Wählen ab 16 - ist Österreich ein Vorbild für andere Länder? Wählen bis zu einem bestimmten Alter?
- HAQ
- 3. Dez. 2019
- 3 Min. Lesezeit
Wählen in Österreich ist heutzutage easy: Per Briefwahl oder zum Wahllokal mit dem zugeschickten Dokument und einem Lichtbildausweis - Hauptsache man ist 16 oder älter und hat die österreichische Staatsbürgerschaft.
"Ach, die jungen Leute lassen sich doch so leicht manipulieren oder wählen den, der die coolste Frisur hat." - Das ist eine plumpe Aussage, schon klar, doch wie viel steckt dahinter? Sind Minderjährige zu jung, um zu wählen?

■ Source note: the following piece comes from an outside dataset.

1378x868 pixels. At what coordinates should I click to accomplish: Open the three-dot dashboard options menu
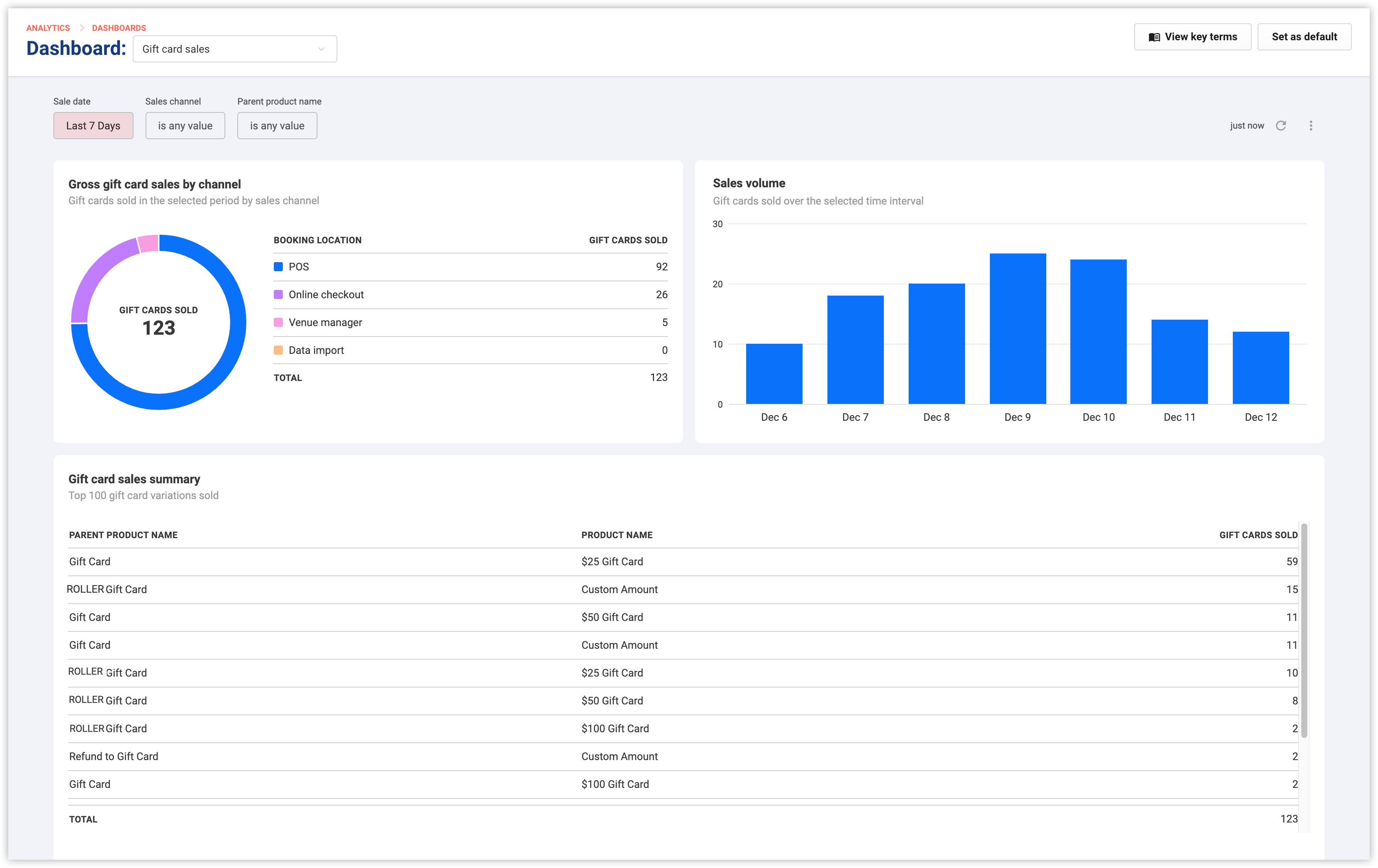tap(1310, 125)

"Mann, wieso sollte ein 90-Jähriger wählen? Alte Menschen sollten nicht die Zukunft der neuen Generation bestimmen, denn sie sind mit komplett anderen Werten als wir aufgewachsen!" - diese Behauptung ist der ersten ziemlich ähnlich. Sollte es ein gesetzlich vorgeschriebene Höchstalter fürs Wählen geben?

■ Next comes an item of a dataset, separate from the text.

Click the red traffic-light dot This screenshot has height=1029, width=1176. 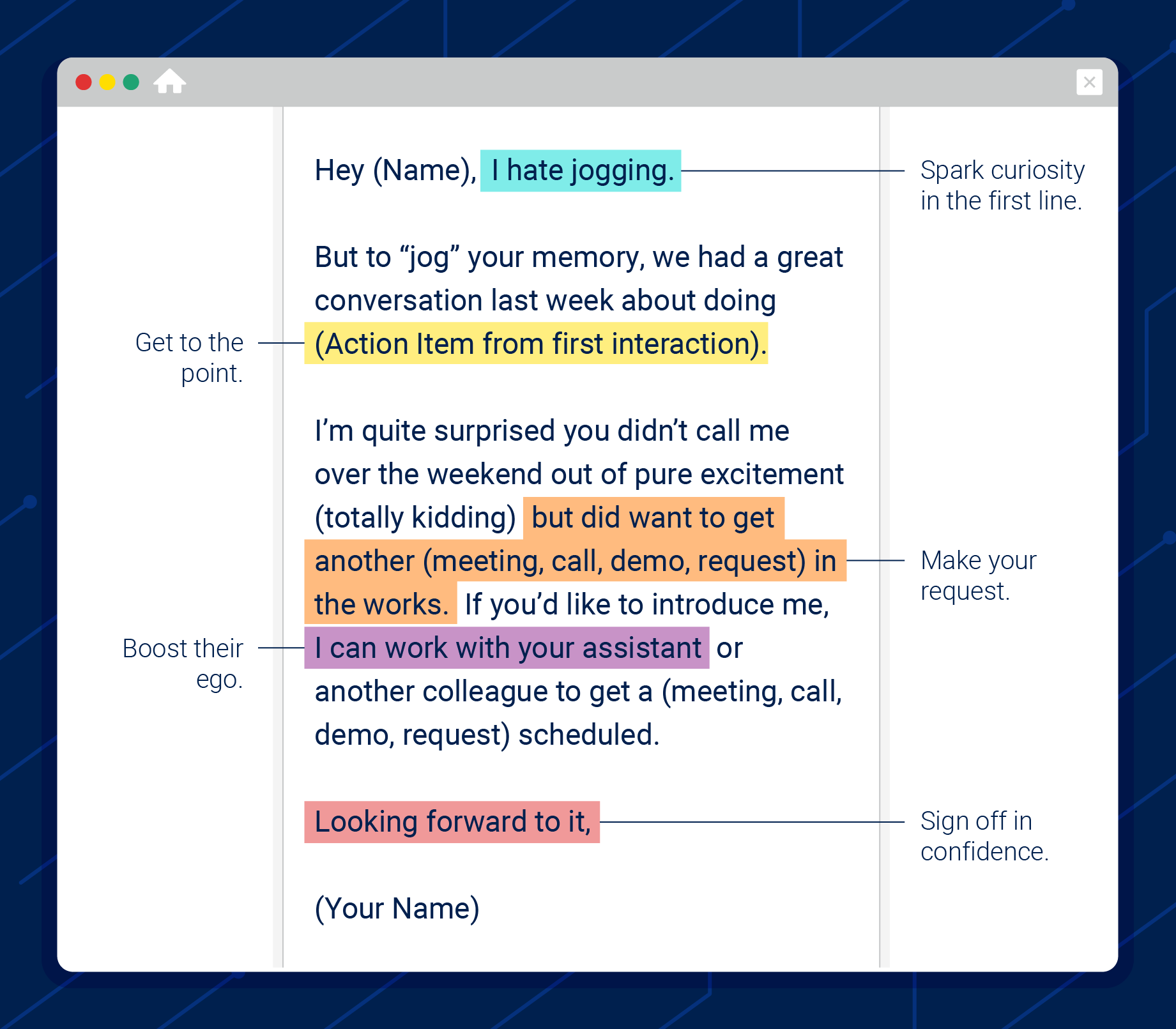[x=85, y=82]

Ich habe mich einen Tag lang damit beschäftigt, Leute aus unterschiedlichen Nationen und Altersgruppen auf Instagram zu fragen, ob Österreich ein Vorbild für andere Länder ist, da man hier schon ab 16 wählen kann. Viele Meinungen und Diskussionen haben sich daraus ergeben.
Befragt wurden junge Erwachsene aus Deutschland, Österreich und der Schweiz. Insgesamt haben mir 39 Jugendliche - egal ob wahlberechtigt oder nicht - eine klare Antwort gegeben.
23%, also neun Personen, sind dagegen, dass man z. B. auch in Deutschland unter 18 wählen kann. Ein 18-Jähriger erklärte mir, er sei nicht dafür, da man in zwei Jahren oft seine Meinung komplett überdenke und sich für seine "alte Ansicht" schäme. Drei 16-Jährige begründeten dies damit, dass Jugendliche viel zu leicht zu manipulieren seien und sie eh nur grün wählten, weil die Medien die Rechten im schlechten Licht darstellten und sie keine Lust auf beispielsweise CO2-Steuer hätten.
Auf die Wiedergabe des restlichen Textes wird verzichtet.